Thursday, April 3, 2008

Traffic shaping and Real time traffic - Tips

Don't assume that traffic shaping provided by many Residential and SMB gateways is enough for clear VOIP qulaity. It certainly improves the voice quality, but traffic shaping alone is not sufficient in many scenarios. Try downloading or uploading a file from popular sites in Internet, your voice quality suffers. Why is this? Hopefully this technical tip encourages the device vendors to start thinking towards providing better traffic management in their next firmware versions.

Introduction:
Many existing Residential and SMB gateways are based on SoCs (System On Chip). SoCs combine processor, Ethernet MACs, in some cases wireless MAC, Memory controller, Crypto accelerator and other peripheral buses into one single chip. These processor speed is in the tune of 400 to 500 MIPS. Recent generation of SoCs include gigabit MACs and DDR2 memory controller and also improving performance using fast path acceleration technologies. Though main processing speed has been going up, but not the extent of your Desktop PC processors. Many of these gateways typically drive upto 10Mbps links and hence it is thought this processing power is good enough to saturate bandwidth on WAN links. And it is fair assumption.

These gateways typically installed behind DSL/Cable/T1 modems via Ethernet. Though Ethernet speed is in terms of 100Mbps, but the actual speed of the WAN link is limited to few Mbps. Traffic shaping functionality of RG and SMB gateways actually consider effective bandwidth while shaping the outbound traffic. Within this bandwidth, these devices prioritize the outbound traffic based on multiple conditions. More often or not, it is based on TOS (Type of Service) field of IP header. Many devices also provide functionality and configuration to set the TOS value based on 5 tuple rules. This helps in cases where VOIP TA or VOIP phone behind the gateway does not set the higher values in TOS for voice traffic (RTP traffic) by providing option for administrator to set higher TOS value for the traffic coming from known phones and adapters. Many devices also support setting TOS values on RTP traffic dynamically.

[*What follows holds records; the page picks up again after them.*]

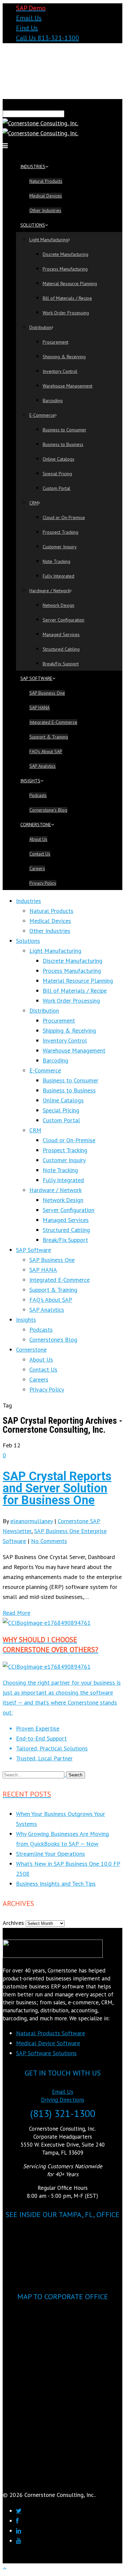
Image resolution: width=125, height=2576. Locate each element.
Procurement (55, 342)
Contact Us (39, 854)
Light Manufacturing (48, 240)
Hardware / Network (49, 591)
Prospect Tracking (60, 532)
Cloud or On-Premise (64, 517)
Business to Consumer (64, 430)
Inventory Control (60, 371)
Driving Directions (62, 2099)
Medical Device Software (48, 2043)
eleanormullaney (31, 1521)
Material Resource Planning (70, 283)
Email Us (29, 18)
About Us (38, 839)
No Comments (49, 1541)
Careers (37, 868)
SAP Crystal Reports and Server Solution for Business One (57, 1488)
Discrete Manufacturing (65, 254)
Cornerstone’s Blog (48, 810)
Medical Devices (45, 196)
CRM (33, 503)
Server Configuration (63, 620)
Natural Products (45, 181)
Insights (30, 781)
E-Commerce (42, 415)
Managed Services (61, 634)
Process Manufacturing (65, 269)
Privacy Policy (42, 883)
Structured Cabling (61, 649)
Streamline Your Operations (50, 1853)
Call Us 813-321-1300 (47, 38)
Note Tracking (56, 561)
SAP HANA (39, 708)
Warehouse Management (67, 386)
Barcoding (53, 400)
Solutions (32, 225)
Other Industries (45, 210)
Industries (32, 166)
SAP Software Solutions (46, 2053)
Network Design (58, 605)
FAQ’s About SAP (45, 751)
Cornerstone (35, 825)
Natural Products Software (50, 2033)
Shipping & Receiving (64, 357)
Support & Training (48, 737)
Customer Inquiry (60, 547)
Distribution (40, 327)
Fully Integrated (58, 576)
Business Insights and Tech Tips (56, 1883)
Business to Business (63, 444)
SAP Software (36, 678)
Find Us (27, 28)
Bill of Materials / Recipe (67, 298)
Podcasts (38, 795)
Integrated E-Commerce (53, 722)
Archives (13, 1923)
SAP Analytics (42, 766)
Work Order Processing (66, 313)
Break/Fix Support (61, 664)
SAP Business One (47, 693)
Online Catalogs (58, 459)
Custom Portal (56, 488)
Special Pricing (57, 474)
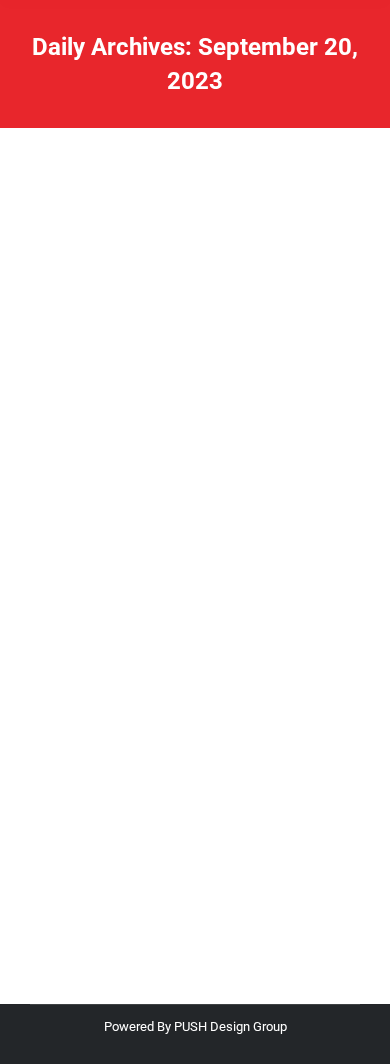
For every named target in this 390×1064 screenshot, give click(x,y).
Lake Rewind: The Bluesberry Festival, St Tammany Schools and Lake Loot (193, 584)
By (149, 648)
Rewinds (79, 648)
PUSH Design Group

Traffic shaping with this priority based scheduling works in many cases. But, it may not work in cases
  • where CPU power is limited: Many routers are coming with 1Gbps ports on LAN side. If somebody pumps the traffic at very high rate, CPU is busy in processing these packets and they get dropped at the WAN link due to traffic shaping. Since CPU is busy, it might not process some real time traffic.
  • where incoming bandwidth of WAN link is used up: Traffic shaping helps in shaping and scheduling outbound traffic, but it has no control over the packets coming from WAN link. If one of PCs locally is downloading a big file or movie, it might affect the VOIP traffic and you may not hear the remote party well.
That is why, it is very important to have Traffic policing in addition to Traffic shaping. Traffic policing functionality typically throttles the traffic at ingress side. Traffic policing can limit the bandwidth usage of incoming traffic and prioritize the traffic. The bandwidth of the traffic that needs to be allowed should depend on CPU power. This policing should happen as soon as packet enters into the system to save CPU cycles. On the WAN link too, traffic policing should be done to make the sender send the traffic little slowly. This may not work for non-TCP traffic, but again, majority of traffic is TCP, so it should work fine as a system.

For developers, I suggest to go with simple token bucket algorithm to detect and throttle traffic. Similar to traffic shaping, multiple rules can exists with each rule having set of throttling parameters, with each rule identifying the traffic by 5 tuple selectors and TOS values.